— Task 1 —
Write out the rows word for word, from the first row through the line containing "The width and height of the screenshot is (1366, 722).", both lines included.

— Selected text —
__________________________________________________

Fightback‘s Daphne Lawless was invited to address (via Skype) a panel at the Left Forum in New York City, hosted by the Marxist-Humanist Initiative, on the subject of Has “The Left” Accomodated Trump (And Putin)? The MHI comrades recorded the whole panel and will publish the video later; here are Daphne’s speech notes.
Kia ora kotou katoa. My name is Daphne Lawless, I live under the volcano Ōwairaka in the city of Tāmaki Makarau, or Auckland, in the land of Aotearoa – New Zealand. I am the wife of Tricia, the mother of Francesca, and a member of the socialist media collective Fightback.
I would like to begin by thanking the Marxist-Humanist Initiative for inviting me to this panel, and making it possible to participate. I’d like to greet everyone else on this panel, everyone attenting at the Left Forum in New York City, and by acknowledging the indigenous peoples of that area, the Lenape and the Munsee.

__________________________________________________

— Raw data —

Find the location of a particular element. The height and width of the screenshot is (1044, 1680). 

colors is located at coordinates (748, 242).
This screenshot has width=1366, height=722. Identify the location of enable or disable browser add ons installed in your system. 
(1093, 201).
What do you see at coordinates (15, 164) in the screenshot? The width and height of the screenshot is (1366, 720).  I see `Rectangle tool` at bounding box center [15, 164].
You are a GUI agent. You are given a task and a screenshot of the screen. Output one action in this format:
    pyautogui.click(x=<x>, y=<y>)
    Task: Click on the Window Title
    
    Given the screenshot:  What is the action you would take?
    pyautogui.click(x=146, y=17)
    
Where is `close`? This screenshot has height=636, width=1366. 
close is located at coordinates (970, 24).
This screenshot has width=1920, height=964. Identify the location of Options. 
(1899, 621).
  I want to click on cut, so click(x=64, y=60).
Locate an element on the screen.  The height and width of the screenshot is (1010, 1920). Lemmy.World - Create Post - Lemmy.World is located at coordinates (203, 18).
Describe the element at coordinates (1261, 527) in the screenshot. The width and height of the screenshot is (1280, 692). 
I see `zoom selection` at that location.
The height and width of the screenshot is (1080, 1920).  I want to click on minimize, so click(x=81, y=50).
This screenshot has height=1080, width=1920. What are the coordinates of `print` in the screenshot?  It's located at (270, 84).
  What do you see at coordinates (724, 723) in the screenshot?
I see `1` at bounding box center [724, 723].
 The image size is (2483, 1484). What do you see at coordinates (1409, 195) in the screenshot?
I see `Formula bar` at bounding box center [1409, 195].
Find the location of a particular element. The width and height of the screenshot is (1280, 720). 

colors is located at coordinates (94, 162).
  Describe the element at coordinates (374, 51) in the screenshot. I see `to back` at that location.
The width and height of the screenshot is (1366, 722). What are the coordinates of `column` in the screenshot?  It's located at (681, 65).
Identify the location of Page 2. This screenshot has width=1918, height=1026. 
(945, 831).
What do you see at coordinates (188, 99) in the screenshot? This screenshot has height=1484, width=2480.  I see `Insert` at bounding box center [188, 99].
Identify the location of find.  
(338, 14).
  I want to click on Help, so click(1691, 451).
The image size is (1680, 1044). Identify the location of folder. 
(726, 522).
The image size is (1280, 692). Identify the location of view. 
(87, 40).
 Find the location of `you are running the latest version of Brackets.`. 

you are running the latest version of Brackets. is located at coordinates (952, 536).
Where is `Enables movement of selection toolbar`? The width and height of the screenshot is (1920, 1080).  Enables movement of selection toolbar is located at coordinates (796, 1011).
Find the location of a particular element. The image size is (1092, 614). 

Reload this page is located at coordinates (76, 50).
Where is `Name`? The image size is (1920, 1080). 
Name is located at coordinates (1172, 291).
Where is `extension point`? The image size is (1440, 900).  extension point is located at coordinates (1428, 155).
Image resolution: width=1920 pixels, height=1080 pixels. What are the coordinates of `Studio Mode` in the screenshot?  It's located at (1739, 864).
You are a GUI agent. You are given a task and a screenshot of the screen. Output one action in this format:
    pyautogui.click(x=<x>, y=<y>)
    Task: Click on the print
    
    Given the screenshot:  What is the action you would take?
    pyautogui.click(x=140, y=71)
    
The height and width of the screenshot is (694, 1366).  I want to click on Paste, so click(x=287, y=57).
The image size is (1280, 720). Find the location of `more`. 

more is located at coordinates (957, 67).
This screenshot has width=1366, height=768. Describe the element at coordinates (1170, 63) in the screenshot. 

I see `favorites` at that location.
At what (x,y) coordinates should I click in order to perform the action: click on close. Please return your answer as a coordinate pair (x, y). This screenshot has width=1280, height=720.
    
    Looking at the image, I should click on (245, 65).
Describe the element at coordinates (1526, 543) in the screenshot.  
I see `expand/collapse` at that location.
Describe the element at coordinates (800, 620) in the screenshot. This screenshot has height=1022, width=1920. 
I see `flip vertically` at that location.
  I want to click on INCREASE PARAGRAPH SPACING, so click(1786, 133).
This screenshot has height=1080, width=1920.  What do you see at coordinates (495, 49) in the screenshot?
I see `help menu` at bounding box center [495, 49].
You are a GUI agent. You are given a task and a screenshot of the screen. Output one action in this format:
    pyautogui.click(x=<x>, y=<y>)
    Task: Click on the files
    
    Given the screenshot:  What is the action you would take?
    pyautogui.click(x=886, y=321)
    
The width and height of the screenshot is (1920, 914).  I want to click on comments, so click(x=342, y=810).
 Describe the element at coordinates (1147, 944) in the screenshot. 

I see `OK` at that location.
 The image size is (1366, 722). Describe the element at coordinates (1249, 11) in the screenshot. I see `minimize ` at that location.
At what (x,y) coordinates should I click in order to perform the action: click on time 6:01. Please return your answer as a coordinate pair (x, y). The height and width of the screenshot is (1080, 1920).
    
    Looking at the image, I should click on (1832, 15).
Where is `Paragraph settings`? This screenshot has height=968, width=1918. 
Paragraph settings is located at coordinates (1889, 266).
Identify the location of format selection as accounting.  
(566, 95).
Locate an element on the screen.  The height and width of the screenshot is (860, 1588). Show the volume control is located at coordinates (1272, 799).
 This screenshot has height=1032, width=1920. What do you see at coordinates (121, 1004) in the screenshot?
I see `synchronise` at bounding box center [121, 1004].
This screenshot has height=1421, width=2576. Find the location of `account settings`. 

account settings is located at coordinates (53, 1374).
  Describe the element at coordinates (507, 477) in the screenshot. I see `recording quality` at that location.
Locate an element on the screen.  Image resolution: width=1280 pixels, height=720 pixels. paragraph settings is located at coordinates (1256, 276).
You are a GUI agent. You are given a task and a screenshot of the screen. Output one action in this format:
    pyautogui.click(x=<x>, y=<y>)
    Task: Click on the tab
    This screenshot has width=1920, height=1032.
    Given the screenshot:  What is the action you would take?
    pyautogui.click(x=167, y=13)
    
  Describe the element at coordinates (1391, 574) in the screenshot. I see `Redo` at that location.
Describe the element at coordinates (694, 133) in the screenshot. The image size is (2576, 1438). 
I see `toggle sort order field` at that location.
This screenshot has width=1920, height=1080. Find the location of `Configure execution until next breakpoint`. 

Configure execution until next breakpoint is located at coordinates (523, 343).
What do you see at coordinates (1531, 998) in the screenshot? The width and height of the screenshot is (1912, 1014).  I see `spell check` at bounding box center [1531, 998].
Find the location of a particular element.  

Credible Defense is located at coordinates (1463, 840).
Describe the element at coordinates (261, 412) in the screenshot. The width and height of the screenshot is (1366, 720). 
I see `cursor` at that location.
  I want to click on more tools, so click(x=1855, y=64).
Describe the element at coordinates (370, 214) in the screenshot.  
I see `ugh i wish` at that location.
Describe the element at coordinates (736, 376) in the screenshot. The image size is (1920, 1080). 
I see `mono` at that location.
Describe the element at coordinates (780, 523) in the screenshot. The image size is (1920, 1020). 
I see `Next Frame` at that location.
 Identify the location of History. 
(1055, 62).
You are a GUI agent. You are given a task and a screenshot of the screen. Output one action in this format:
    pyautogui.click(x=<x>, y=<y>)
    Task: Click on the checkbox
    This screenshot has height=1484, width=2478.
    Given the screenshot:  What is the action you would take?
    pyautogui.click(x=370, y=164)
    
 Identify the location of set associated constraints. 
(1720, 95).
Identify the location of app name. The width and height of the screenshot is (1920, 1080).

__________________________________________________

— Task 2 —
Using the speech notes above, answer these briefly:
(a) In which city is the Left Forum held?
(b) Under which volcano does the speaker live?
(c) Which indigenous peoples does the speaker acknowledge?

— Correct answer 1 —
Find the location of a particular element. The height and width of the screenshot is (1044, 1680). 

colors is located at coordinates (748, 242).
This screenshot has width=1366, height=722. Identify the location of enable or disable browser add ons installed in your system. 
(1093, 201).
What do you see at coordinates (15, 164) in the screenshot? The width and height of the screenshot is (1366, 720).  I see `Rectangle tool` at bounding box center [15, 164].
You are a GUI agent. You are given a task and a screenshot of the screen. Output one action in this format:
    pyautogui.click(x=<x>, y=<y>)
    Task: Click on the Window Title
    
    Given the screenshot:  What is the action you would take?
    pyautogui.click(x=146, y=17)
    
Where is `close`? This screenshot has height=636, width=1366. 
close is located at coordinates (970, 24).
This screenshot has width=1920, height=964. Identify the location of Options. 
(1899, 621).
  I want to click on cut, so click(x=64, y=60).
Locate an element on the screen.  The height and width of the screenshot is (1010, 1920). Lemmy.World - Create Post - Lemmy.World is located at coordinates (203, 18).
Describe the element at coordinates (1261, 527) in the screenshot. The width and height of the screenshot is (1280, 692). 
I see `zoom selection` at that location.
The height and width of the screenshot is (1080, 1920).  I want to click on minimize, so click(x=81, y=50).
This screenshot has height=1080, width=1920. What are the coordinates of `print` in the screenshot?  It's located at (270, 84).
  What do you see at coordinates (724, 723) in the screenshot?
I see `1` at bounding box center [724, 723].
 The image size is (2483, 1484). What do you see at coordinates (1409, 195) in the screenshot?
I see `Formula bar` at bounding box center [1409, 195].
Find the location of a particular element. The width and height of the screenshot is (1280, 720). 

colors is located at coordinates (94, 162).
  Describe the element at coordinates (374, 51) in the screenshot. I see `to back` at that location.
The width and height of the screenshot is (1366, 722). What are the coordinates of `column` in the screenshot?  It's located at (681, 65).

— Correct answer 2 —
(a) New York City
(b) Ōwairaka
(c) The Lenape and the Munsee